▸ **SOURCE TEXT**
Then two words came to mind: Late Spring.
I remembered that well into June (and even July) we had had rain and cooler than normal temps in the Seattle area, which meant that snow was falling in the mountains. Hikers who have been venturing into the high country this summer have been reporting that the mountain snowpack is about a month behind its typical melt, but somehow that info didn't make the necessary connection in my brain as I planned the hike to Lake Ann.
The upshot that day was this: After several hours of hiking, I stood on a little rise above the "lake," looking down at a flat expanse of snow. My hiking friend, Joelle, took a picture of me, and all I could do was grin sheepishly and then laugh...laugh at myself for not listening to what other hikers had been reporting, and for relying instead on my 30-some years of experience, which, this year, is a mental mountain calendar out-of-sync.
But there was also this: Though the landscape we found that day was not at all what I had imagined beforehand in my mind's eye, it was, in reality, quite wonderful. The edges of the lake were beginning to melt and there were pools of blue beginning to form, though ice lingered both above and below the emerging water. The color and shapes were otherworldly and elemental, and the ice below the water looked like clouds. Joelle napped in the sun while I poked around for some time with my camera, giddy over the making of images.

▸ **WORK REQUEST A**
From the Lake Ann passage, list every month, place, and person mentioned by name.
▸ **WORK REQUEST B**
Extract the section of the Lake Ann passage starting with "But there was" and going on through "making of images.".
▸ **WORK REQUEST C**
Render this sentence from the Lake Ann passage in Spanish: "The color and shapes were otherworldly and elemental, and the ice below the water looked like clouds."

▸ **DATASET EXCERPT**

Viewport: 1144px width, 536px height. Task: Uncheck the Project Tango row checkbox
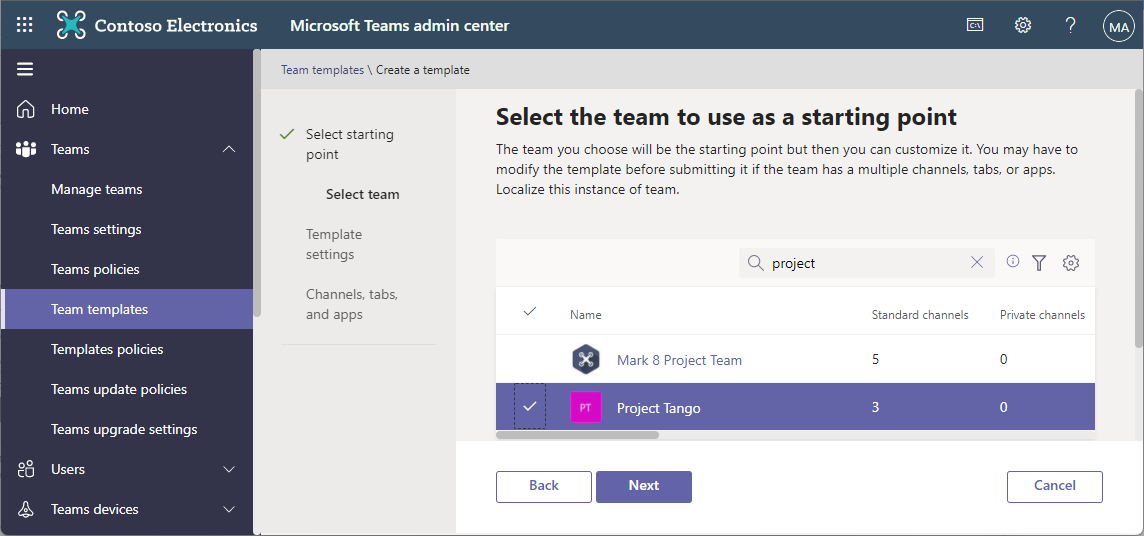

▸ **OUTPUT A**
June
July
Seattle
Lake Ann
Joelle

▸ **OUTPUT B**
But there was also this: Though the landscape we found that day was not at all what I had imagined beforehand in my mind's eye, it was, in reality, quite wonderful. The edges of the lake were beginning to melt and there were pools of blue beginning to form, though ice lingered both above and below the emerging water. The color and shapes were otherworldly and elemental, and the ice below the water looked like clouds. Joelle napped in the sun while I poked around for some time with my camera, giddy over the making of images.

▸ **OUTPUT C**
El color y las formas eran de otro mundo y elementales, y el hielo bajo el agua parecía nubes.